The French government has announced a series of measures that should dramatically simplify the way administration is done in the country.
"This bill resembles Christmas come early for the average citizen," was how one French newspaper summed up the reform. Another newspaper described it as nothing less than a "revolution".
The French state is renowned for its unforgiving and burdensome bureaucracy, but all that is about to change. If we believe the government.
The budget minister Gérald Darmanin (pic below) presented a new bill this week featuring 48 measures that are aimed at dramatically simplifying the relationship between the state and the public when it comes to administration, such as tax declarations.
It's been described as an attempt to reconcile the French public with the much-hated administration.
Darmanin's key pledge is to introduce what is known as the "droit à l'erreur" which roughly translates as "the right to make a mistake".
Essentially this "droit a l'erreur" will allow French people to make mistakes in their forms for French administration, such as tax declarations, and not be subject to an automatic fine.
Instead the mistake will be judged as an honest one, unless the state proves otherwise and the tax payer will have the chance to make up for it. Companies will also benefit from the same "right to make a mistake."
The small but significant change is aimed at improving relations between the public and the dreaded administration while also freeing up fonctionnaires to do other jobs.
So what will change?
Stanislas Guérini, an MP who helped draft the bill accepted that the "right to make a mistake" already existed informally but it all depended on the personality and perhaps the mood of the agent you dealt with.
"With this bill we are shoring up good practice so it becomes the norm everywhere," he said.
"The work of simplification will be long," said the MP. "That's why we need to ensure flexibility in the relations with the administration. The right to make mistakes is also a right to dialogue".
Currently you are able to make changes to your online tax declarations before a certain cut-off date. After that if you are found to have made a mistake you have to pay a fee (2.4 percent per yer). However from now on if you report that mistake yourself to the tax man, then the late interest payments will be cut by half.
This does not include non-declarations or late payment of taxes, however so anyone who hasn't bothered filling in those will be liable to pay.
It is a similar situation for declarations to the CAF (Caisse d'allocations familiale), which deals with family allowances as well as payments to cover maternity and paternity leave.
The government gave the example of a mother on maternity leave who returns to work but who fails to notify the CAF and continues to receive payments. In future the "error" will be judged as honest and although the mother will have to pay back the money, she won't be fined.
But this shift towards judging the public in "good faith" won't always be the case. For example anyone applying for housing benefit who say they live alone, but really live as a couple will be subject to financial penalties, because it will be deemed fraud.
Other admin changes you need to know about include an effort to delete all forms of paper admin by 2022, meaning in five years every interaction you have with the French state will be done online.
Plus some admin offices, such as education offices in each department, will remain open until 8pm in future so in theory you can do your admin after work.

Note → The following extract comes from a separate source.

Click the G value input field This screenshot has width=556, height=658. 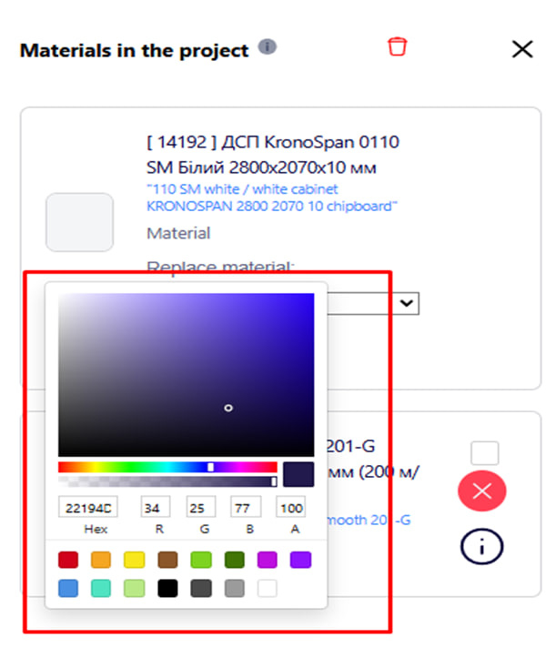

Companies that fail inspections in the work place whether health and safety of hygiene will first be warned before they are penalized.
In many cases you will no longer be required to provide proof of address to authorities to obtain certain things.
More information will be provided to those who want to start a business so they know they exact rules that impact their new activity.
At the CAF one specific agent will be in charge of handling all your cases and it will experiment with opening later on one day per week to help those who cannot get to visit the offices during the working day.
For businesses, they will also have the right to ask for checks to be carried by the state to make sure they are complying with all the laws, but won't be subject to fines if it's found they are not. Up until now business owners have been reluctant to call in help fearing they will be hit by financial penalties.